New Delhi: The BJP on Friday accused the Congress of being an apologist for Pakistan and the terrorism emanating from its soil, as the ruling party cited comments of Mani Shankar Aiyar to slam it.
Did Mani Shankar Iyer just call PM Modi a 'madman'?
— NewsDrum (@thenewsdrum) May 10, 2024
"If a ‘madman’ decides to drop our bomb on Lahore, it won’t take 8 seconds for the radiation to reach Amritsar," he says. #LokSabhaElections2024 #Congress #BJP #ManiShankarAiyar #RahulGandhi #NarendraModi pic.twitter.com/b0TDAKi05R
In comments which have gone viral on social media, Aiyar is heard saying that India should accord due respect to Pakistan and hold talks with it. If India spurns the neighbouring country, some madman there can use nuclear bomb, the former Union minister suggested.

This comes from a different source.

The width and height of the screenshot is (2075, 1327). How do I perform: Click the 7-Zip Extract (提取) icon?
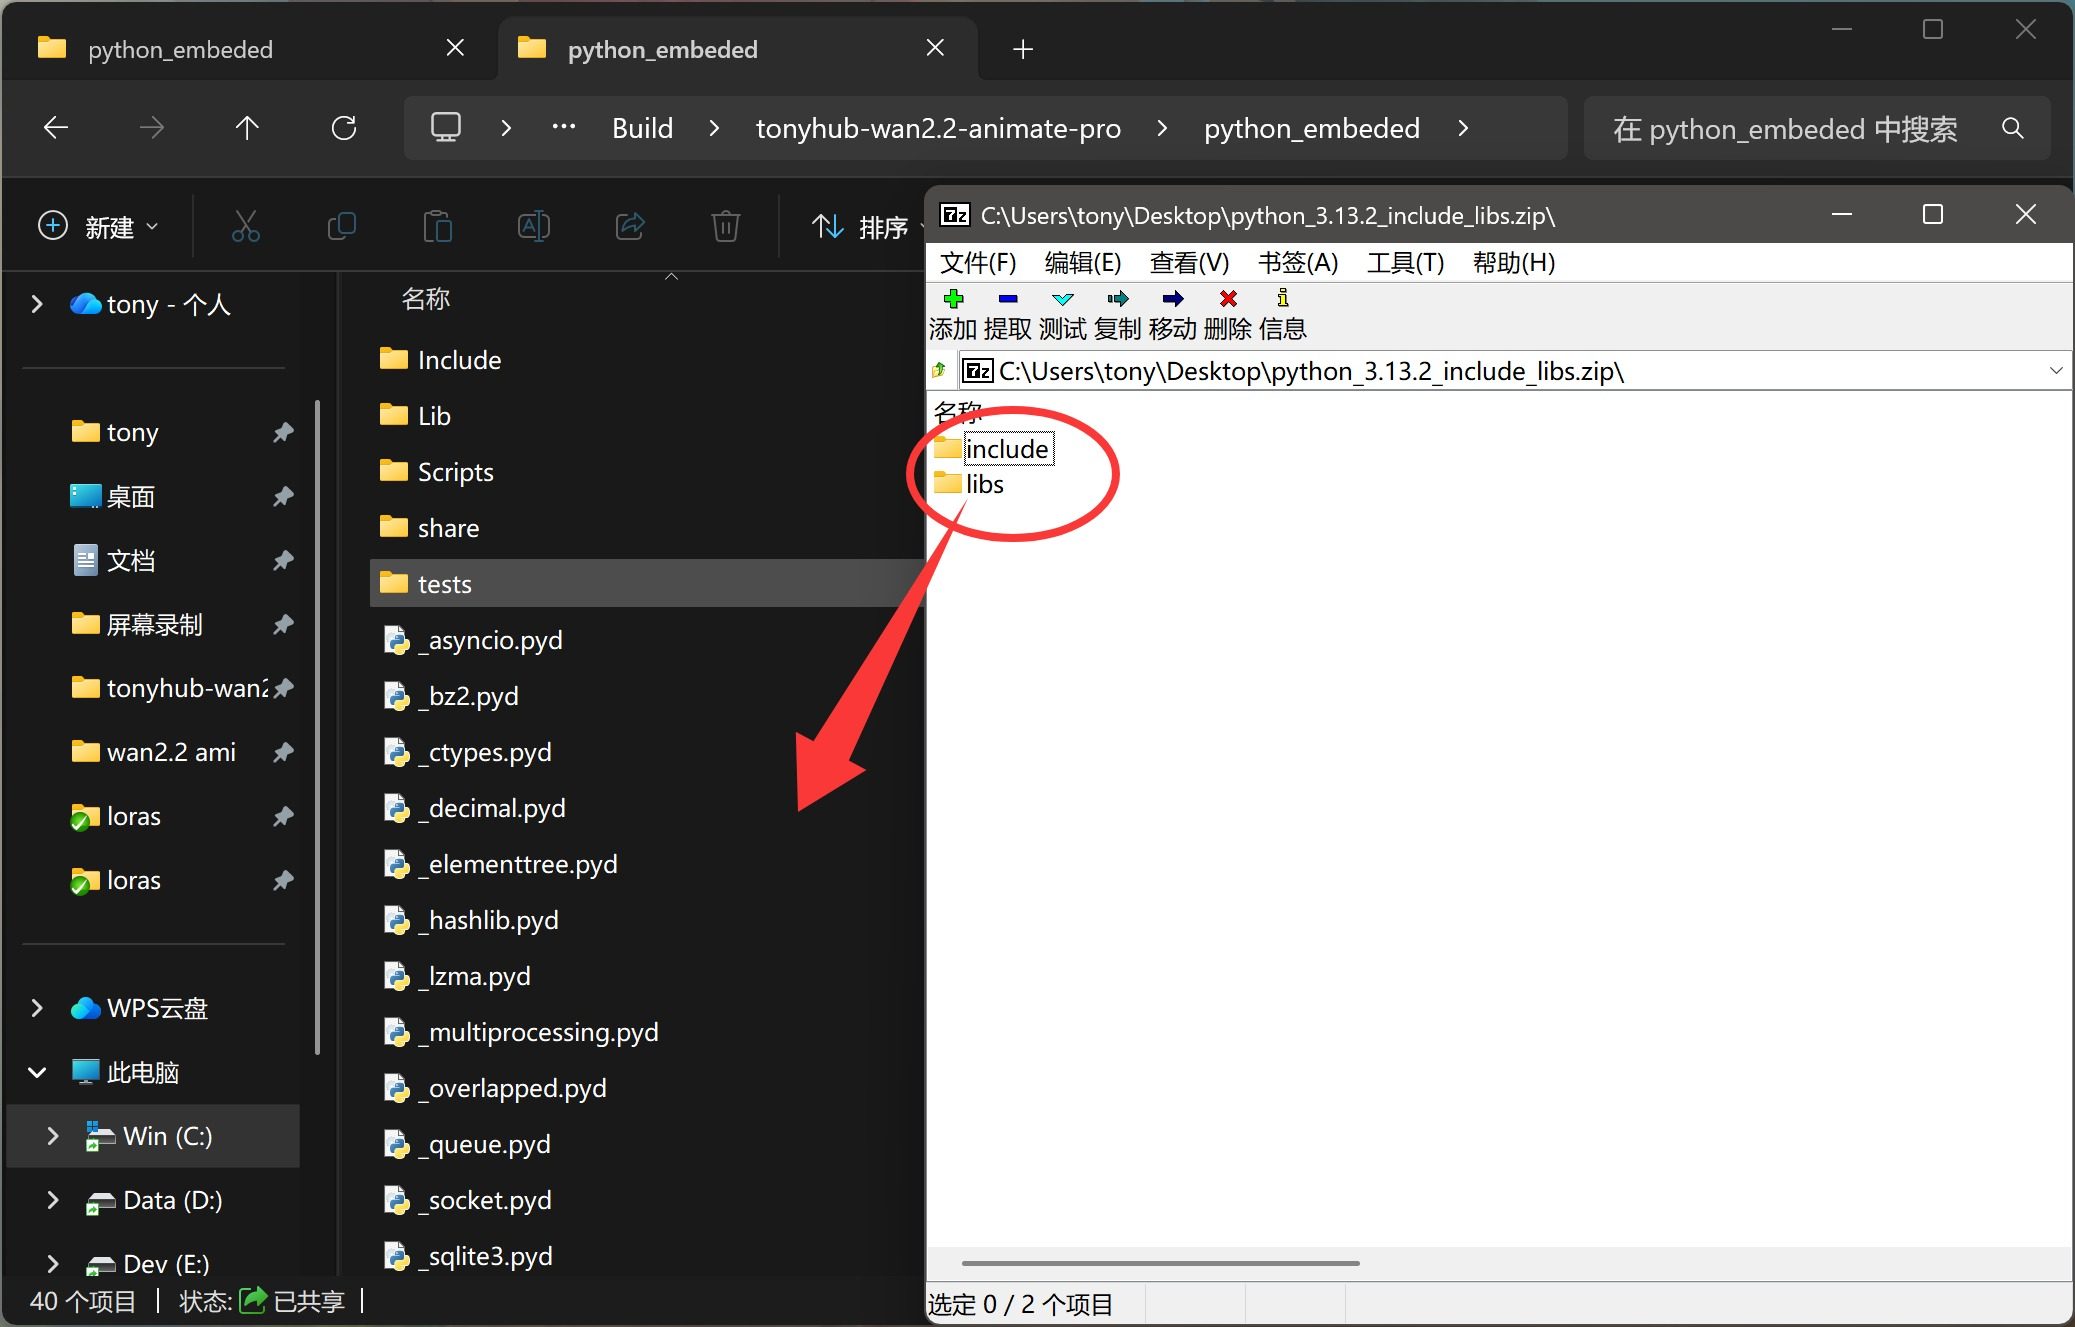[1007, 299]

Reacting to the row, Aiyar noted in a statement that it is obvious from the sweater he is wearing is the video that he made the comments to Chill Pill in the winter several months ago.

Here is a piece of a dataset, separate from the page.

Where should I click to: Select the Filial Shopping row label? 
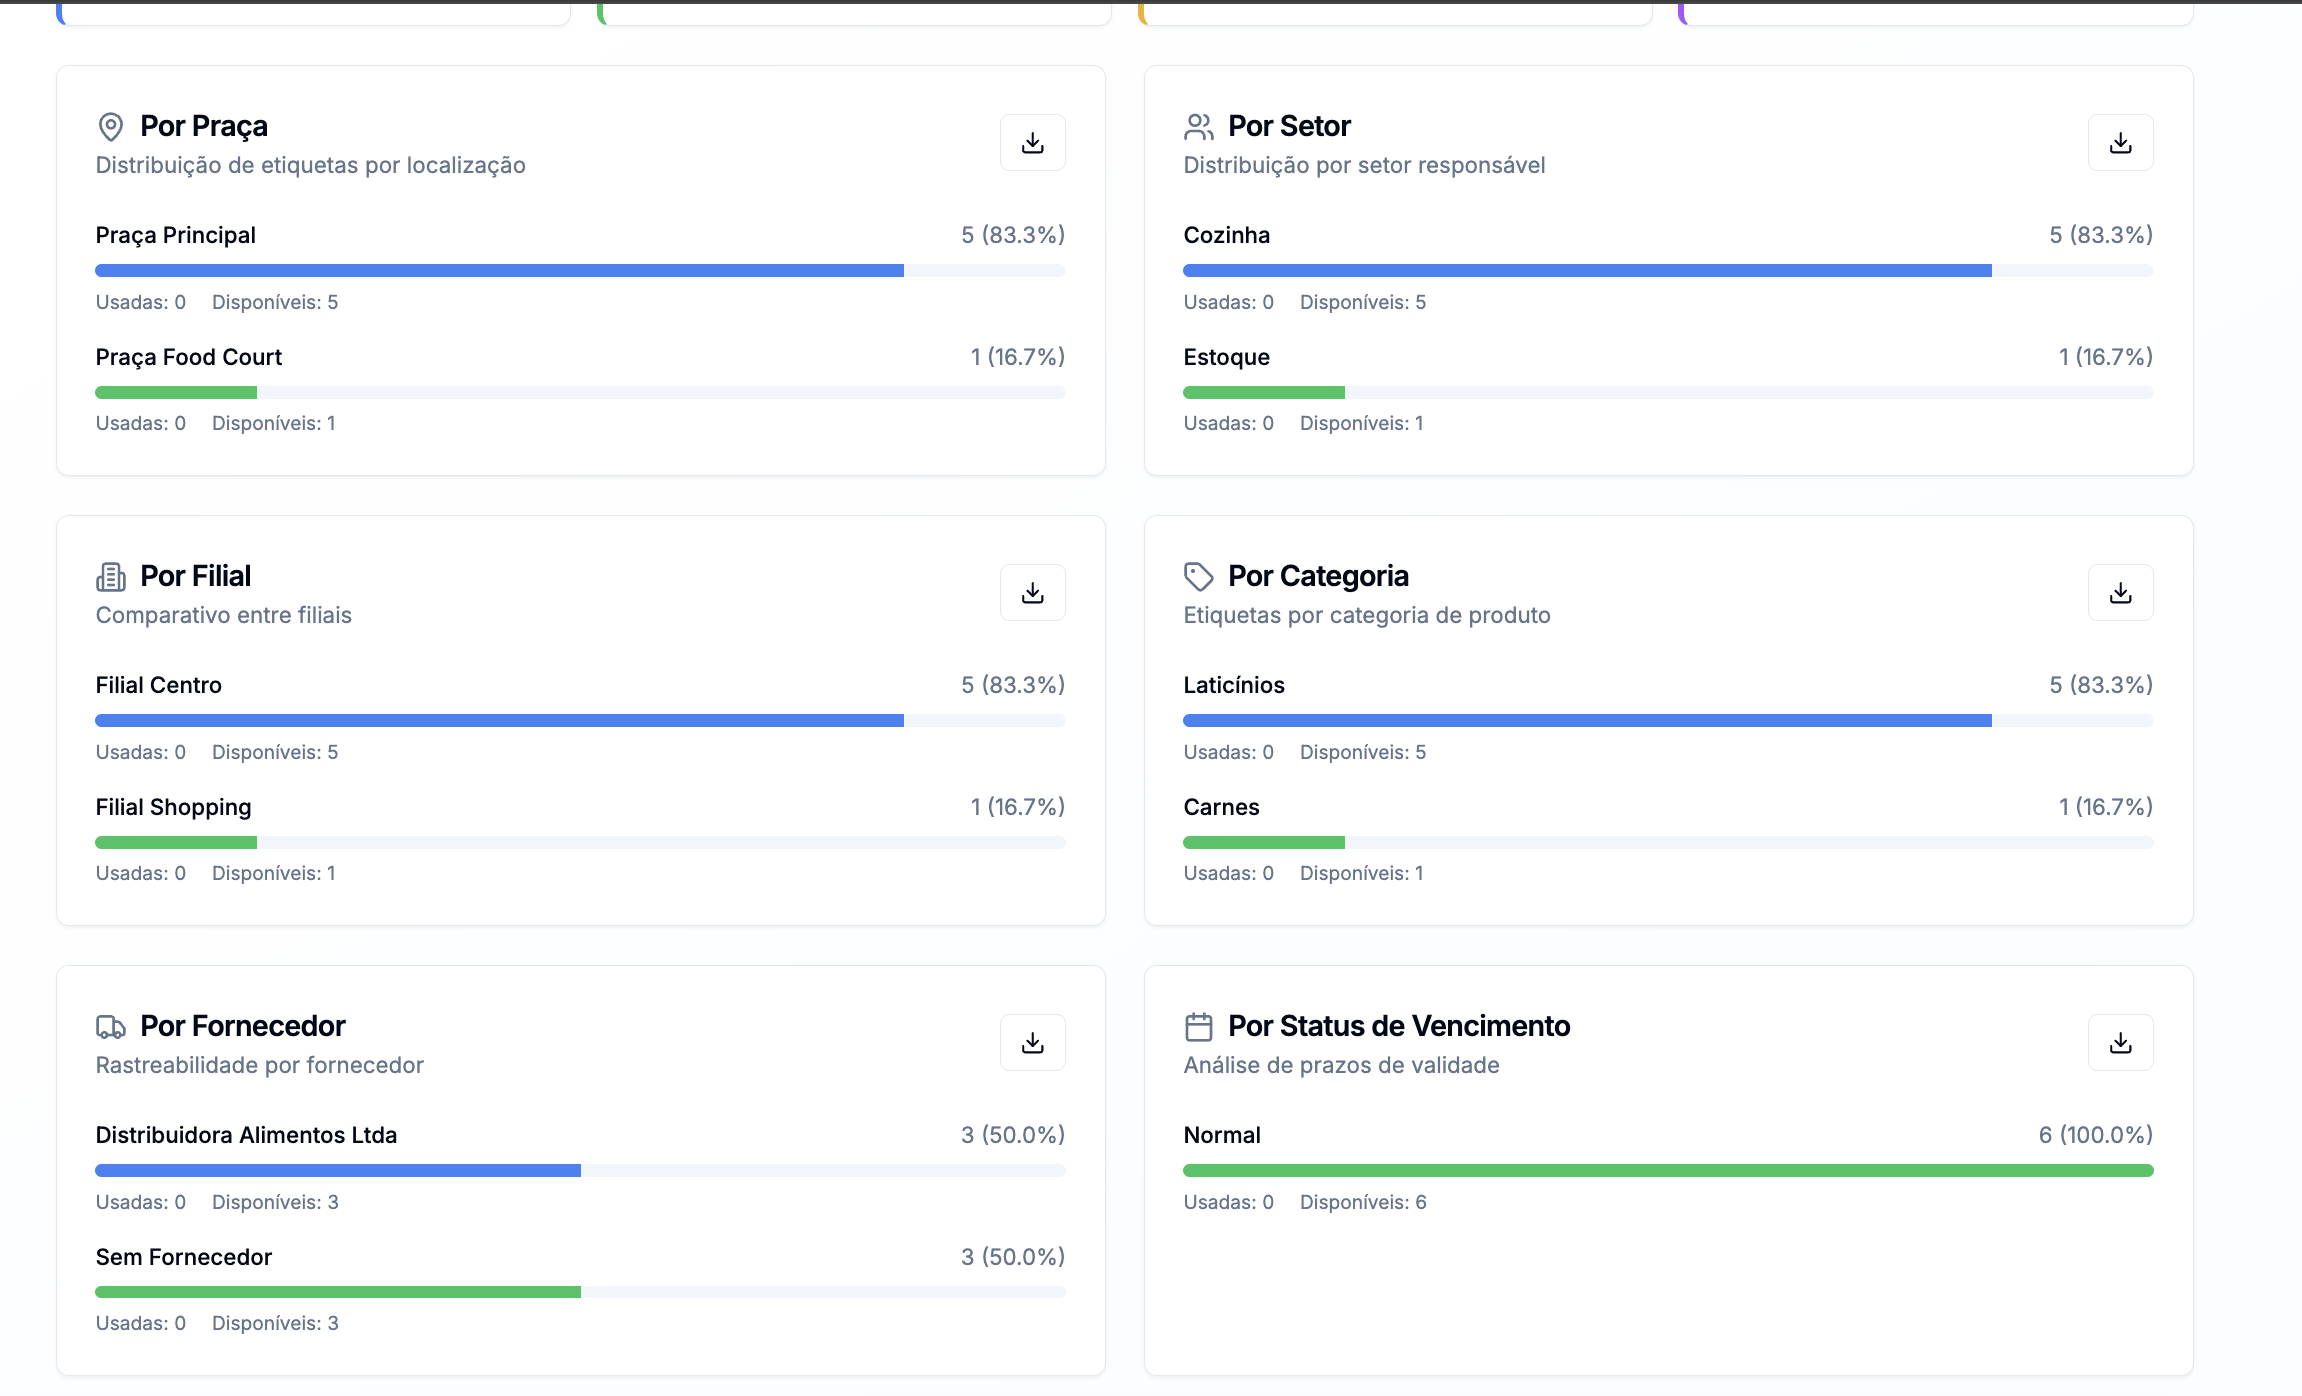pyautogui.click(x=174, y=807)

"They have been dredged up now as the BJP's election campaign falters. I refuse to play their game. Interested persons may please read the relevant passages in my two books released by Juggernaut last year, 'Memoirs of a Maverick' and 'The Rajiv I Knew'," the Congress leader said.
Seeking to corner the opposition party in the middle of the high-stakes general elections, BJP fielded Union minister Rajeev Chandrasekhar to attack the Congress.
He said Aiyar wants India to fear Pakistan and give it respect. The "new India" does not fear anyone, he said, claiming that his comments have highlighted the intentions, policies and ideology of the Congress.
"The Congress under Rahul Gandhi has become an apologist and defender of Pakistan and its terrorism," he told reporters.
The BJP leader cited recent comments of more Congress leaders to make his point.
The leader of opposition in Maharashtra, Vijay Wadettiwar had said that IPS officer Hemant Karkare was killed by a cop affiliated to the RSS and not Pakistani terrorist Ajmal Kasab and former Punjab chief minister Charanjit Singh Channi had dismissed a recent terror incident in Poonch in which an Air Force official died as a poll stunt, he noted.
Congress leader Digvijay Singh had suggested that the Mumbai terror attack was a RSS conspiracy, he alleged.
The Congress acts, talks and behaves like an apologist for Pakistan's terrorism, Chandrasekhar said.
As the Congress did recently with Sam Pitroda, who was accused of making racist comments, it will distance itself from Aiyar but it is clear that there is a pattern to the remarks made by its leaders, he said.